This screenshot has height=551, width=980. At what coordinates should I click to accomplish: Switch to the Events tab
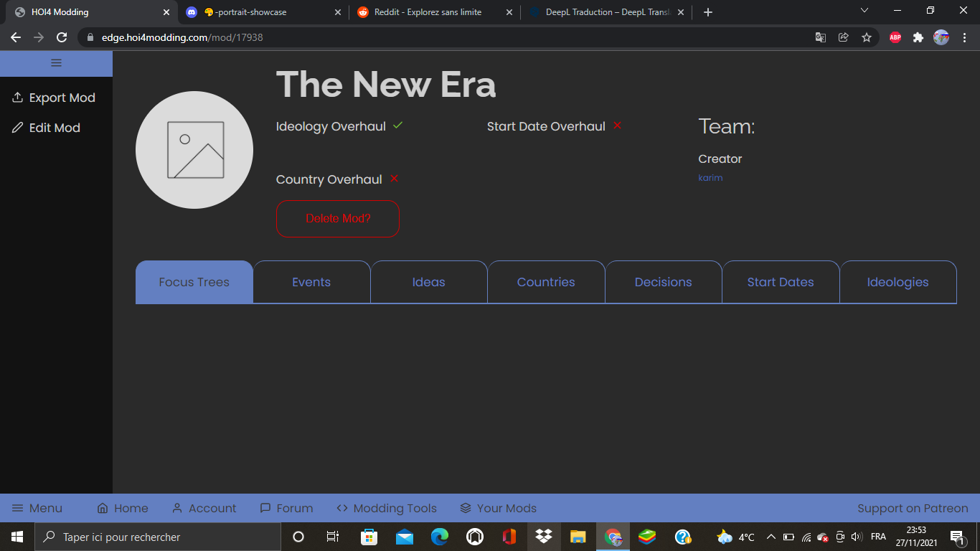click(311, 282)
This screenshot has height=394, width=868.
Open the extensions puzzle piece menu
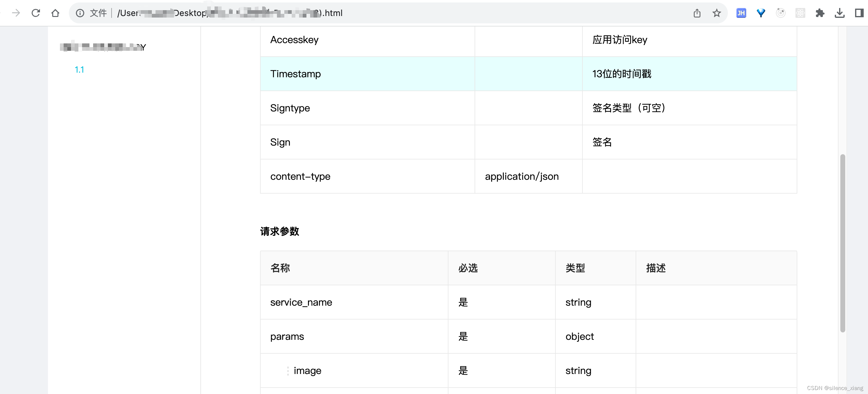pos(820,13)
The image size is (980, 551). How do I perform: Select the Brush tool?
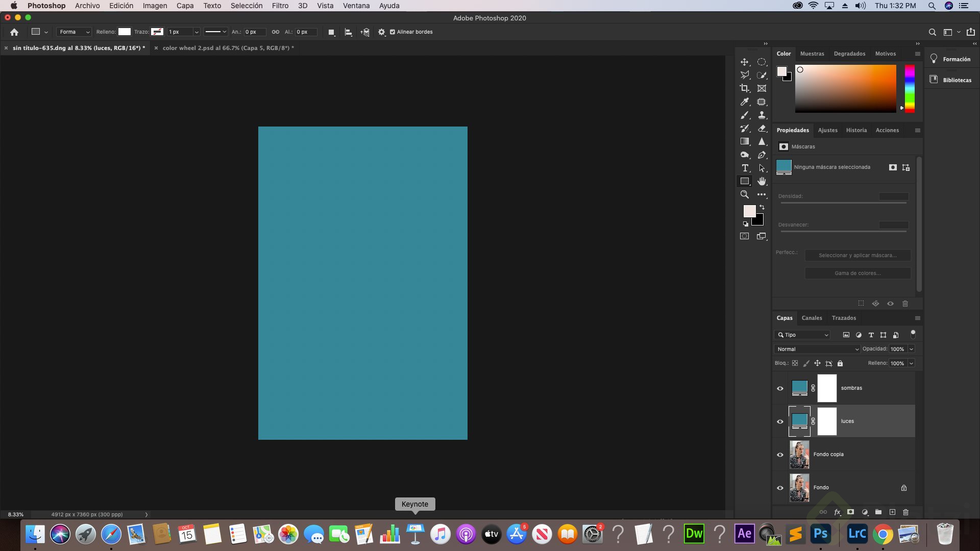tap(745, 115)
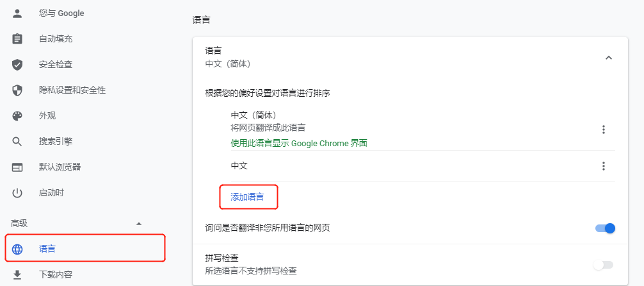The width and height of the screenshot is (644, 286).
Task: Click the palette icon for 外观
Action: tap(17, 116)
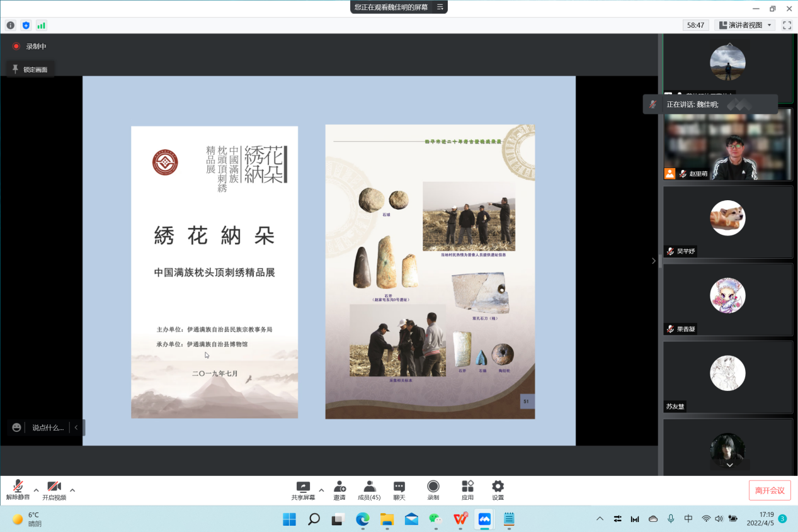
Task: Open meeting Settings gear
Action: point(498,490)
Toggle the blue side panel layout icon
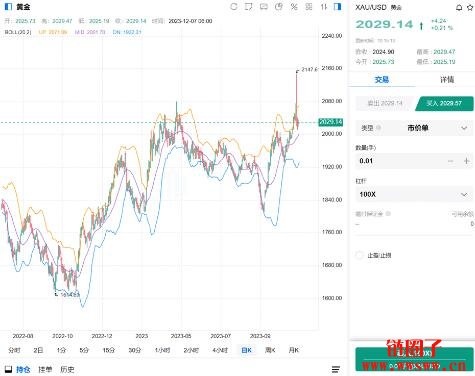The image size is (475, 376). (x=337, y=7)
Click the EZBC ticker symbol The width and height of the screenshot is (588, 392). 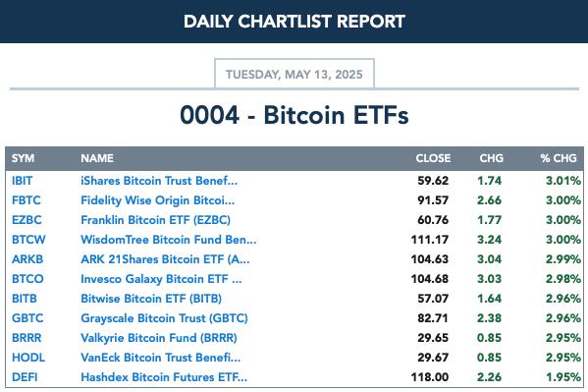(27, 220)
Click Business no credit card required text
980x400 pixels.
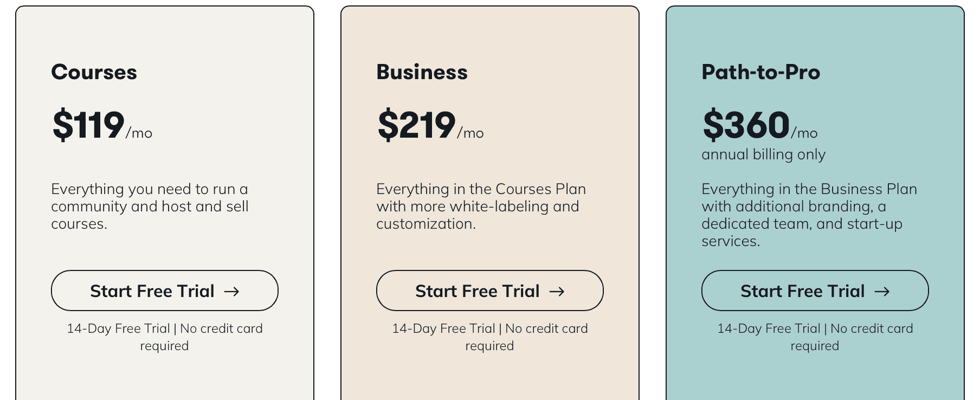click(x=489, y=337)
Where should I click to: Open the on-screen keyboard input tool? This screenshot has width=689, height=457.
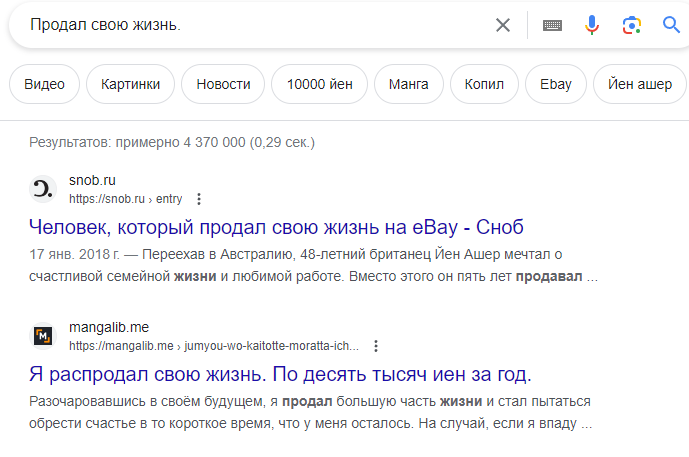552,25
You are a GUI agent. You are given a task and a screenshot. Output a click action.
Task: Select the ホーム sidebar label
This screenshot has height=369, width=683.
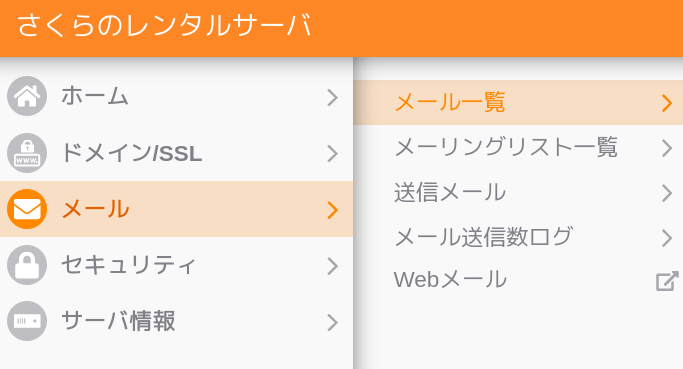pos(95,96)
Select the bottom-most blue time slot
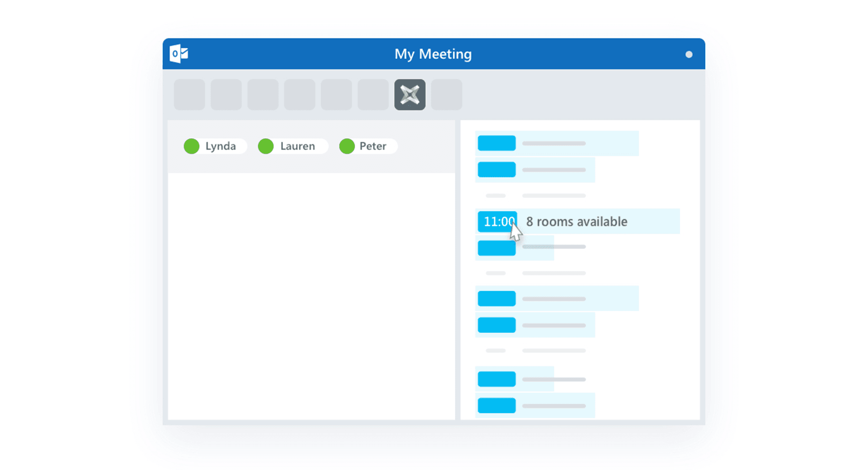The width and height of the screenshot is (868, 470). pyautogui.click(x=497, y=405)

-------------------------

_Given task:_ Copy word for word the rows from the line containing "Click Business no credit card required text" through the last line of the rows. Leave the pictures out.

_Solved problem:_
Click Business no credit card required text
980x400 pixels.
click(x=489, y=337)
Where should I click to: Open the on-screen keyboard input tool? This screenshot has width=689, height=457.
552,25
You are a GUI agent. You are given a task and a screenshot. Output a click action.
Task: Select the ホーム sidebar label
This screenshot has height=369, width=683.
pos(95,96)
Select the bottom-most blue time slot
The width and height of the screenshot is (868, 470). pyautogui.click(x=497, y=405)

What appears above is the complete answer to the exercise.